PASSAGE SHOWN:
Aside from the Festival, Jeff developed his skills photographing drag races. He gained a sense of timing, always ready for split-second action, and an ability to switch camera settings manually in a fast-paced environment. With these abilities, he shot many emergent and spontaneous moments at the Festival, capturing the excitement, the colors, textures, and motion on the Mall.
When I asked about his favorite memories of the Festival, Jeff recalled the 2000 Festival when we produced a program called Tibetan Culture Beyond the Land of Snows. “For your whole life to hear about the Dalai Lama who is bigger than life itself, and all of a sudden be sitting or kneeling next to him photographing, and then behind him with the crowd in the background... pretty amazing experience.” The Dalai Lama visited the program site, met the participants, gave a public talk, and performed a Tibetan Buddhist ritual—all of which Jeff captured.
He also recalled attending a 1994 concert in tribute to Ralph Rinzler, co-founder of the Festival, who was ill in a hospital. A tremendous storm hit that evening, with wind and lashing rain. We learned later that Ralph had passed away sometime during the storm. The timing was very eerie, Jeff said, remarking that everyone who worked on the Festival and knew Ralph knows “he’s there with us all the time.”
Some of Jeff’s most stunning photographs are of musicians performing, including Smithsonian Folkways Recordings artists Pete Seeger, Mike Seeger, Arlo Guthrie, Ella Jenkins, John Cephas and Phil Wiggins, BeauSoleil, and others. “If you’re on them, you’re focused in and ready, if you can get them to look at you, it really makes the photo,” he explained. He did some work for Smithsonian Folkways, including a 50th Folkways Anniversary Concert at Carnegie Hall in 1998.

TASK SET:
A. Name every Smithsonian Folkways Recordings artist mentioned in the passage on Jeff's Festival photography.
B. In the passage on Jeff's Festival photography, what was the title of the program produced at the 2000 Festival?
C. Carry on the passage on Jeff's Festival photography from its final sentence.
The listing has nothing to do with this.

(Items from a data source)
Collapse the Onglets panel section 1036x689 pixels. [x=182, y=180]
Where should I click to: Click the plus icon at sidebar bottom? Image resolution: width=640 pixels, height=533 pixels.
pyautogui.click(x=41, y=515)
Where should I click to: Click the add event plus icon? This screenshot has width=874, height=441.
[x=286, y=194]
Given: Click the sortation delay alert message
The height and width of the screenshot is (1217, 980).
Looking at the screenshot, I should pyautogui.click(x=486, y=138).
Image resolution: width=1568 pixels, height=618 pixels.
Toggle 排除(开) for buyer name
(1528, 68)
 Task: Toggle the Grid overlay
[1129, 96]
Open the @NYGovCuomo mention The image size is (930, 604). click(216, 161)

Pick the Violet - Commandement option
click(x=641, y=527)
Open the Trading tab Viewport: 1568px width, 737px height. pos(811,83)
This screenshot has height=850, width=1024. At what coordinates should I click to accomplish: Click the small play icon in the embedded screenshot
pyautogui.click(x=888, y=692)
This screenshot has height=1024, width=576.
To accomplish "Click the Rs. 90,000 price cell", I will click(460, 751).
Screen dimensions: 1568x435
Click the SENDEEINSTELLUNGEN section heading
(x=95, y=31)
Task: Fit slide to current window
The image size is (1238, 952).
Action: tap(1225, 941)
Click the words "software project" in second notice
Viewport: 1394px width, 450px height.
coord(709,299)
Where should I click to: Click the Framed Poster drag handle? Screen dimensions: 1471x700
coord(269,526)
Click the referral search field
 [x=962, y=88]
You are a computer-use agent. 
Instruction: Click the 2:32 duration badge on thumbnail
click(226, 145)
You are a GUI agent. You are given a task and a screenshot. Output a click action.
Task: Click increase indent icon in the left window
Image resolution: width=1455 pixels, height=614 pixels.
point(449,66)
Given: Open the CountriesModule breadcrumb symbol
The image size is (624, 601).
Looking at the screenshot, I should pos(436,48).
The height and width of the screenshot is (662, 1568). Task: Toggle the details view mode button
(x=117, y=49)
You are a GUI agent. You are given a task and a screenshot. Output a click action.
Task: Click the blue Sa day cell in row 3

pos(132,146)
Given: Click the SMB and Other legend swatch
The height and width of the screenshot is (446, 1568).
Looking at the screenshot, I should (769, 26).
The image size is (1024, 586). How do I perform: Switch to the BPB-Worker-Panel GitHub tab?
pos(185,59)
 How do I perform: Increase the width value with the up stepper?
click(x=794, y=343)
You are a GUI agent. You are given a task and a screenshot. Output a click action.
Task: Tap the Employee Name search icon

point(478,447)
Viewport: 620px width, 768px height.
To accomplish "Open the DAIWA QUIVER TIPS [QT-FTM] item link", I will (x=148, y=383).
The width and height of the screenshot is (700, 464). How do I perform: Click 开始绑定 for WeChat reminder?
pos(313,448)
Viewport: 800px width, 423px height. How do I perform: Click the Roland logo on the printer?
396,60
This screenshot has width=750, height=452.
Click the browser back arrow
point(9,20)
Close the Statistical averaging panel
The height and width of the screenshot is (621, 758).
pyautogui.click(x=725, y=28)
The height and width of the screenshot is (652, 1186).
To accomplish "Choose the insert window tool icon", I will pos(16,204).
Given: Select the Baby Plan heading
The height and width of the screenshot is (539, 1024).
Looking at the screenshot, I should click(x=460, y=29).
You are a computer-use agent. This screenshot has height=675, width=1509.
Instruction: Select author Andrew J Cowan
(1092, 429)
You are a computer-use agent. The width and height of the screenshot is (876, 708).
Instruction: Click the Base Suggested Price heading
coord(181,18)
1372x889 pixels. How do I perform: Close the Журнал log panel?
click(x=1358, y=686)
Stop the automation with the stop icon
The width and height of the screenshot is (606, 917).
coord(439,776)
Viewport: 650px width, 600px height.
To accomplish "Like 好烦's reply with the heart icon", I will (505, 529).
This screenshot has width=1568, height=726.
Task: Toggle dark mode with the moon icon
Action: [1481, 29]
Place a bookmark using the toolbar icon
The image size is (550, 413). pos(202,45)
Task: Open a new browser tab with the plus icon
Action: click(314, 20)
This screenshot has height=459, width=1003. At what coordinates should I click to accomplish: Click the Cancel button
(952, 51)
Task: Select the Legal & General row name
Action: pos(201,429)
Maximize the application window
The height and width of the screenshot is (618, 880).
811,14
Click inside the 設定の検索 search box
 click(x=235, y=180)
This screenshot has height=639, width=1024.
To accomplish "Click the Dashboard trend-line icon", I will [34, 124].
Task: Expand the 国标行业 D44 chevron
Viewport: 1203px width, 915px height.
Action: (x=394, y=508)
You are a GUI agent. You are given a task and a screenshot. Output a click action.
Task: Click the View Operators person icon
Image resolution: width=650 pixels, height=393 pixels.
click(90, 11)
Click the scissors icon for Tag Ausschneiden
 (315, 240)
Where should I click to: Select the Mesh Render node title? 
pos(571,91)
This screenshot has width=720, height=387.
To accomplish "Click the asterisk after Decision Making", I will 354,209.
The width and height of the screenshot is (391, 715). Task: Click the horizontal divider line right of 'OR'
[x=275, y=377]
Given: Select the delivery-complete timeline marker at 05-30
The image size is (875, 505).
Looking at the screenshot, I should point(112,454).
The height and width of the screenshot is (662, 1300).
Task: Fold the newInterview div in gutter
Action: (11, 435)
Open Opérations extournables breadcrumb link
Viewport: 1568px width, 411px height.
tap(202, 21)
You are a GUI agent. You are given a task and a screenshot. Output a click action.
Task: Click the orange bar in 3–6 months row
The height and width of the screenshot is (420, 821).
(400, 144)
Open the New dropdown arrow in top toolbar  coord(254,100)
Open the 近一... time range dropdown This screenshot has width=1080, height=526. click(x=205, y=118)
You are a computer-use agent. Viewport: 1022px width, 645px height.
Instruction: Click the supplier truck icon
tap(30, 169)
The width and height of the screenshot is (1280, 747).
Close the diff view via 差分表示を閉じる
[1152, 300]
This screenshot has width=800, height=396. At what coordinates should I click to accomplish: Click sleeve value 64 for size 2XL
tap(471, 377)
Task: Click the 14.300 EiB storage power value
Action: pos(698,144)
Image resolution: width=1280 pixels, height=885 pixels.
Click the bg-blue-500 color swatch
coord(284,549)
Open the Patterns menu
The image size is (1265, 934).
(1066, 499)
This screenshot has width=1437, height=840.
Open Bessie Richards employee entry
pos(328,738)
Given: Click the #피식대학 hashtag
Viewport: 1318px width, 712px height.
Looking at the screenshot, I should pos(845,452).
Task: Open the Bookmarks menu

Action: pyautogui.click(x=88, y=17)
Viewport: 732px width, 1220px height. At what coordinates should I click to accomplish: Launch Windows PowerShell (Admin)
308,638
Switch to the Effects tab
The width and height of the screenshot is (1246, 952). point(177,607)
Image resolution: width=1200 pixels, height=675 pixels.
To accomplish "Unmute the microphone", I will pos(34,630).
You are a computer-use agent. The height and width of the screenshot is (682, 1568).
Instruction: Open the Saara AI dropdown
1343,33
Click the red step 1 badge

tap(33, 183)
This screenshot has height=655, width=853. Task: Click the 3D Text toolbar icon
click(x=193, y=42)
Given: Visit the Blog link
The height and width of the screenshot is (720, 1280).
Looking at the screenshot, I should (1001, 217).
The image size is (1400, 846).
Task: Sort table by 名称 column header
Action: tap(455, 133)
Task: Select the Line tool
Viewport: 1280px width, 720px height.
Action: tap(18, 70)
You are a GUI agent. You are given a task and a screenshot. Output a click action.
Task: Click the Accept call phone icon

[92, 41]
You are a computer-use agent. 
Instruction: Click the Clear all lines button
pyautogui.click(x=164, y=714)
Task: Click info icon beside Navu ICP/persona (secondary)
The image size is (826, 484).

TASK RESPONSES:
A. Pete Seeger, Mike Seeger, Arlo Guthrie, Ella Jenkins, John Cephas and Phil Wiggins, and BeauSoleil

B. Tibetan Culture Beyond the Land of Snows

C.
In his final years of documenting the Festival, Jeff struggled with double vision and dizziness resulting from the brain tumor, yet he mostly managed to get his shots despite these challenges. He had to give up flying in the Park Police helicopter, but he was a trouper and called me every year to find out about future programs and what he could look forward to photographing.
Jeff’s photography, particularly of the Festival, has very special qualities, demonstrating his ability to connect with people. His subjects responded to him, and it shows. He would walk around the Festival and, every few feet, would see someone he knew. He was a longtime part of the Folklife family, and he is mourned and missed by us and his photographer colleagues at the Smithsonian.
Jeff was always able to find an engaging, visually appealing composition. His photographs have the ability to tell stories and share knowledge without needing an in-depth description. His photos can stand alone and illustrate the iconic moments, or they can be paired together and present an experience. As he so aptly said, “One of the great things about the Festival is it’s not a one-shot deal. Every hour of every day, there’s some story.”
Jeff’s photographs and his unique personal view tell wonderful stories, and his legacy of the Folklife Festival and significant moments in Smithsonian Folkways history will forever be preserved in our archives.
Stephanie Smith is the director of the Ralph Rinzler Folklife Archives and Collections at the Center for Folklife and Cultural Heritage.